- AIM OF THE TASK
Transcribe the passage of the article on vaccinated American travelers visiting the European Union from "It looks like" up to and including "New York Times.".

- DOCUMENT TEXT
*** Block opens ***

It looks like American tourists who have been fully vaccinated may be able to visit the European Union as early as summer 2021, according to the New York Times.
Ursula von der Leyen, president of the European Commission, told the New York Times in an interview that they will recommend switching the policy to restore travel from across the Atlantic. The travel would require a vaccination certificate.
“The Americans, as far as I can see, use European Medicines Agency-approved vaccines,” Ursula von der Leyen, president of the European Commission, said Sunday in an interview with The Times in Brussels. “This will enable free movement and the travel to the European Union. Because one thing is clear: All 27 member states will accept, unconditionally, all those who are vaccinated with vaccines that are approved by E.M.A. “The agency, the bloc’s drugs regulator, has approved all three vaccines being used in the United States, namely the Moderna, Pfizer/BioNTech and Johnson & Johnson shots.”

*** Block closes ***

- GIVEN DATA
*** Block opens ***

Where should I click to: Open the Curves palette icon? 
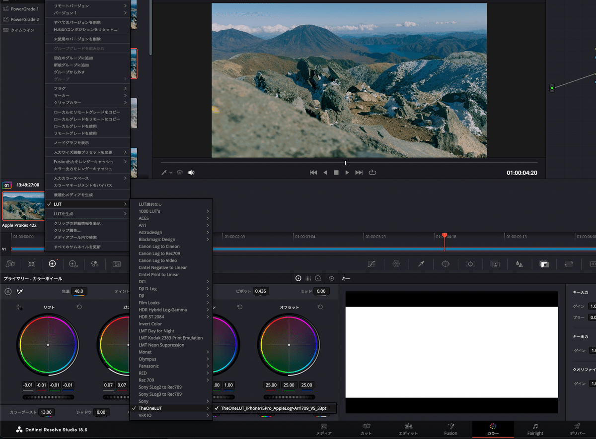[373, 264]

*** Block closes ***

- FINAL ANSWER
It looks like American tourists who have been fully vaccinated may be able to visit the European Union as early as summer 2021, according to the New York Times.